■ DOCUMENT SEGMENT ■
══════════════════════════════
The Reverend Richard Coles – a familiar voice on the radio – feels that too many carols can dampen a vicar’s appetite for the festive season. However, he admits he’s never lost his inner child…

Christmas carol singers
Can too many Christmas carols dampen the festive season? © Shutterstock.com

Tell it not at the Christingle, or the wassail evening, or at Midnight Mass, but secretly a part of me rather wishes Christmas were quinquennial (church jargon for once every five years).

It is not that I do not like Christmas – I love it – but there is something about too frequent repetition that can dull even the strongest appetite. I was once a curate at a smart central London church where we hosted sometimes 30 carol services for charities in the run up to Christmas, and I have to say that when the herald angels have sung for 27 consecutive days the temptation to snap ‘I KNOW!’ is almost irresistible.

There was also the delicate matter of celebrity wrangling. The big charities were able to turn out teams of well-known people to do readings in the gaps between the carols, and sometimes they were very random indeed (we got Rod Stewart and the prime minister of Sudan at one, I recall); and there were sometimes politically sensitive collisions to avoid, which involved me taking one reader through the vicarage garden to church, while another came in through the font door.

One of my most enduring memories is of a famous personage, not perhaps untouched by a hint of pomposity, who complained that he did not like the modern version of the prologue to the fourth Gospel, which I presented to him, and insisted on being given the traditional version instead. Actually the traditional version was what I had given him, so I took it into the vestry, put a shopping list through the photocopier, then returned with the same reading, which he proclaimed satisfactory.
══════════════════════════════
■ INFORMATION GIVEN ■
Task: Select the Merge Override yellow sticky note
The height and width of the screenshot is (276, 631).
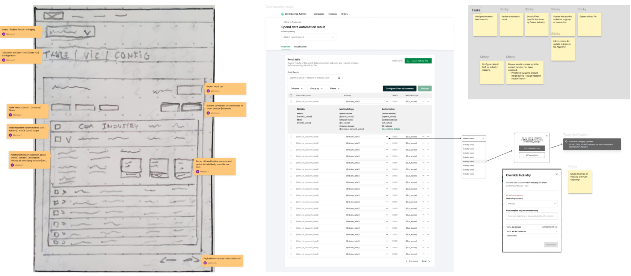Action: (580, 182)
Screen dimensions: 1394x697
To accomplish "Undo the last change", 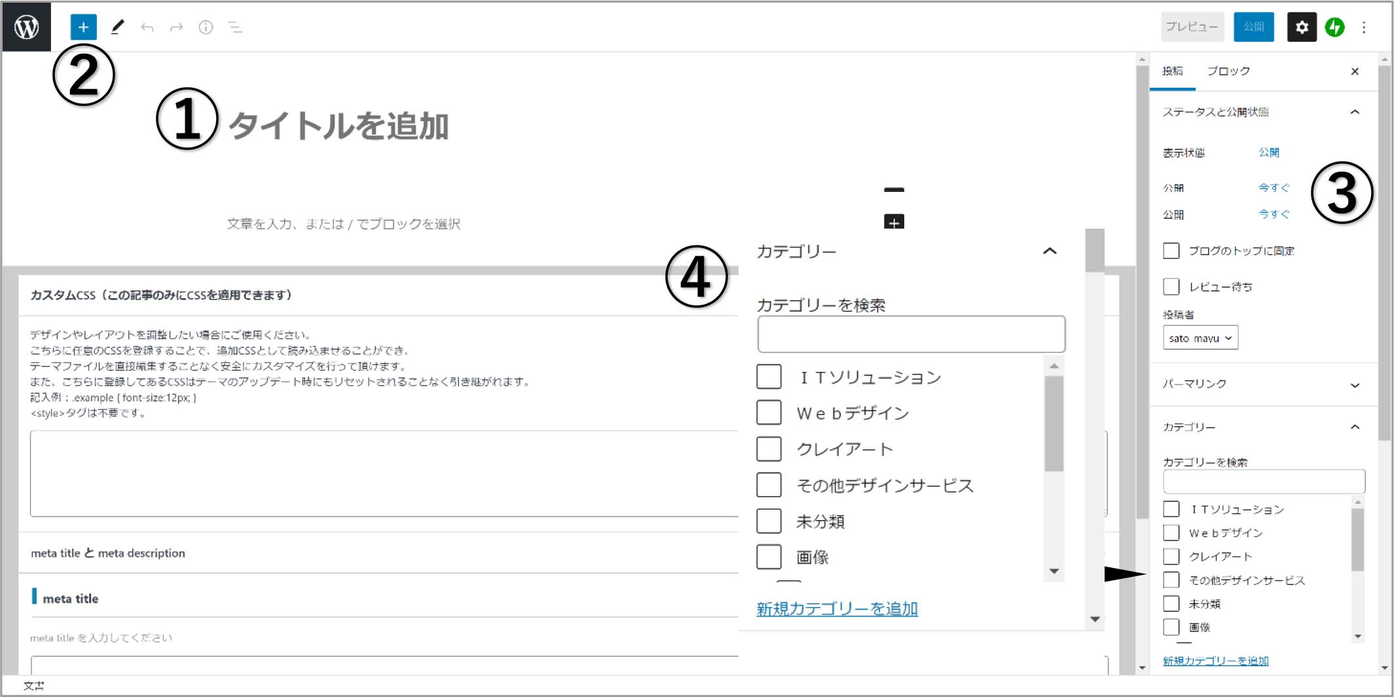I will pyautogui.click(x=147, y=27).
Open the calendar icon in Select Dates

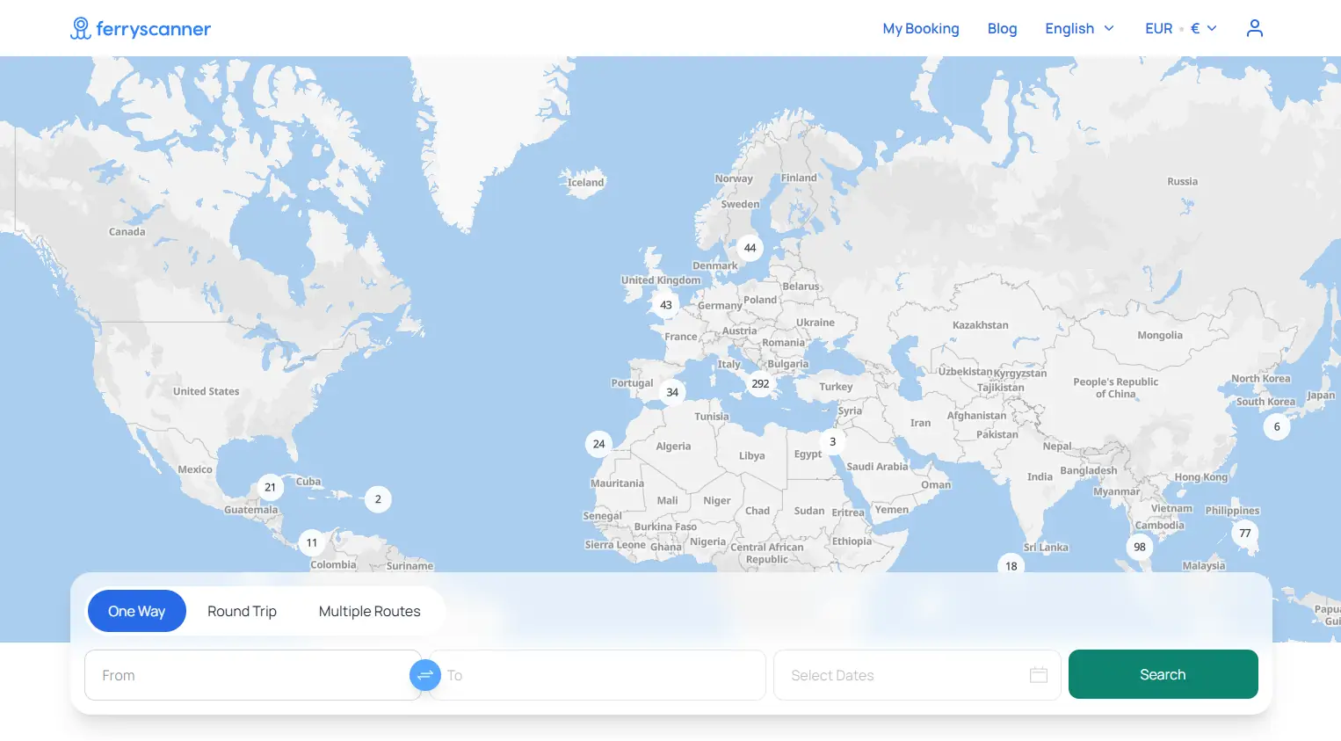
══════════════════════════════
■ EXERCISE OBJECTIVE ■
In the text about Christmas carols, which two well-known readers turned up at one charity carol service?

■ OUTPUT OF THE EXERCISE ■
Rod Stewart and the prime minister of Sudan.